Artificial Intelligence is transforming the cybersecurity landscape by offering advanced techniques to identify and mitigate emerging threats. As cyberattacks grow more sophisticated, AI is increasingly relied upon to strengthen security frameworks. A promising area where AI shines is in detecting Distributed Denial of Service (DDoS) attacks. These attacks flood networks with malicious traffic, disrupting services and causing serious harm to businesses and infrastructure. Traditional DDoS detection methods often struggle with the scale and complexity of modern attacks, but AI presents a powerful solution.

Using machine learning algorithms and pattern recognition, AI can analyze massive amounts of network traffic data in real-time, spotting anomalies that might signal a DDoS attack. Its ability to continuously learn from new data means AI can evolve in response to the shifting tactics of cybercriminals. Furthermore, AI-driven systems can respond faster than manual methods, providing early warnings and automating defensive measures.

In this project, I’m diving into the process of machine learning. Part I Agenda

Project Goals
What does the process look like?
Dataset
Environment
Data Exploration
Coclusion

Project Goals#

As the title suggests, the main goal of this project is to detect DDoS attacks using AI techniques. But, as a complete newbie to the topic, I know this journey will be about much more than that. My goal is to understand the process and apply theoretical knowledge in a hands-on project. Sounds simple, but I’m ready for things to get complex… What Does the Process Look Like?

Process of what, exactly?

From here on, I’ll use the term Machine Learning (ML) since my project requires training an algorithm on data to build a model that can make predictive decisions—in this case, answering the simple question, “Is it DDoS?”

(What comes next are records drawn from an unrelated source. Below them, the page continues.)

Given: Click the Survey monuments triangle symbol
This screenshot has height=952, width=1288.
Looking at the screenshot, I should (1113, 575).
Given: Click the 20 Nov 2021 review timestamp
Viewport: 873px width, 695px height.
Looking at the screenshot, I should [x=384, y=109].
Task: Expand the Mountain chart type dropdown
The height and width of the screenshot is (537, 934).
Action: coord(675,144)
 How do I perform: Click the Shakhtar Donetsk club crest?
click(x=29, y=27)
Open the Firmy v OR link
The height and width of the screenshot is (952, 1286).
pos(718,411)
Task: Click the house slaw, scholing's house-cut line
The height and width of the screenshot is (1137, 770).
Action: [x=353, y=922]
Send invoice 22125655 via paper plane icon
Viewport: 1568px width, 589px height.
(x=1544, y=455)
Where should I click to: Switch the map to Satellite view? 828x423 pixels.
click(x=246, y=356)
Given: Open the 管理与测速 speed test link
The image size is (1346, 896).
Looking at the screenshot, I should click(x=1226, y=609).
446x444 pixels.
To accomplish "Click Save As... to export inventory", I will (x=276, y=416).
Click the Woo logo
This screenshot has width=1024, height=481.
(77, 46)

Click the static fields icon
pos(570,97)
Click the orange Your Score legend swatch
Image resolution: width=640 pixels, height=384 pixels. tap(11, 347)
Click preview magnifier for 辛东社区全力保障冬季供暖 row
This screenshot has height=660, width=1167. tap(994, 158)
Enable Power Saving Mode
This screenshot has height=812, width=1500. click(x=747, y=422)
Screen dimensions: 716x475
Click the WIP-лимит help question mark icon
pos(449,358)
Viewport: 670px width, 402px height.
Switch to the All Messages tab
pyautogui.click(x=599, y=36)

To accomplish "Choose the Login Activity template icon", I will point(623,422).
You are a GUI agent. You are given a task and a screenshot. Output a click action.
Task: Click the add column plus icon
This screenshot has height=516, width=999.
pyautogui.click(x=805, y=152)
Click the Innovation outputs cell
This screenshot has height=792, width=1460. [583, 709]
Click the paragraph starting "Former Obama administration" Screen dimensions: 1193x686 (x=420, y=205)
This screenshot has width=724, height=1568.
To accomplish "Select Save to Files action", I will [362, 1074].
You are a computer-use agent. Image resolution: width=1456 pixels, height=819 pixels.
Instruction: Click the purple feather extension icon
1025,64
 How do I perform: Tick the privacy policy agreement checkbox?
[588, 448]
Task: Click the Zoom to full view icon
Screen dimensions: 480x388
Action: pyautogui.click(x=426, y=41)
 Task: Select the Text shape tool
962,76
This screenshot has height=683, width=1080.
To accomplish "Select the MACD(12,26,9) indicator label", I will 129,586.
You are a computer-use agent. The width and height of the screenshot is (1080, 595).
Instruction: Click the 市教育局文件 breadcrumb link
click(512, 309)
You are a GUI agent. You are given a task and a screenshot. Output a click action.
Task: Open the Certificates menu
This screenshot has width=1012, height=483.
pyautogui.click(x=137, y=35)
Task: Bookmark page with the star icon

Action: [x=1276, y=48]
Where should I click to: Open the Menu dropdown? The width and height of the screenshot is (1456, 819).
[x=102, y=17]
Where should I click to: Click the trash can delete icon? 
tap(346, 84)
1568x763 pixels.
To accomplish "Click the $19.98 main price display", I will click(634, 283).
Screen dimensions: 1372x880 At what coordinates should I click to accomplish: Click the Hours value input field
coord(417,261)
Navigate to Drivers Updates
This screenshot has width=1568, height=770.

So, what does the process of Machine Learning look like? I love the diagram prepared by the authors of the excellent book Machine Learning with PyTorch and Scikit-Learn by Sebastian Raschka, Yuxi (Hayden) Liu, and Vahid Mirjalili.

I’m not going to describe every single step. It’s not my intention to overwhelm you with a huge amount of information. Instead, I’d rather explain it alongside the implementation of each step. Hope you’re okay with that (if not, I don’t care—it’s my blog!).

For now, this picture should be sufficient to give you a broad overview of the process.

Dataset#

I’m pretty sure that if you asked anyone, “What’s the most important aspect of Machine Learning?” the answer would always be the same: D A T A. Don’t have enough data? Fail. Your data lacks crucial information? Fail. Data isn’t clean enough? Faiiiiiil.

The entire process is based on data and the associated processes: cleaning, feature extraction, standardization, labeling (for supervised learning), splitting, training, testing, evaluating, and so on. It all starts with gathering data. Luckily, I’ve been equipped with the CICDDoS2019 dataset.

CICDDoS2019 contains benign data and the most up-to-date common DDoS attacks, resembling real-world data (PCAPs). It also includes results from network traffic analysis using CICFlowMeter-V3, which labels flows based on timestamps, source and destination IPs, source and destination ports, protocols, and attacks (in CSV format). Generating realistic background traffic was our top priority when building this dataset. We used our proposed B-Profile system (Sharafaldin et al., 2016) to profile the abstract behavior of human interactions and generate naturalistic benign background traffic in the proposed testbed (see Figure 2). For this dataset, we constructed the abstract behavior of 25 users based on HTTP, HTTPS, FTP, SSH, and email protocols.

Those packages are heavy—I’m talking about gigabytes of pure data in CSV format!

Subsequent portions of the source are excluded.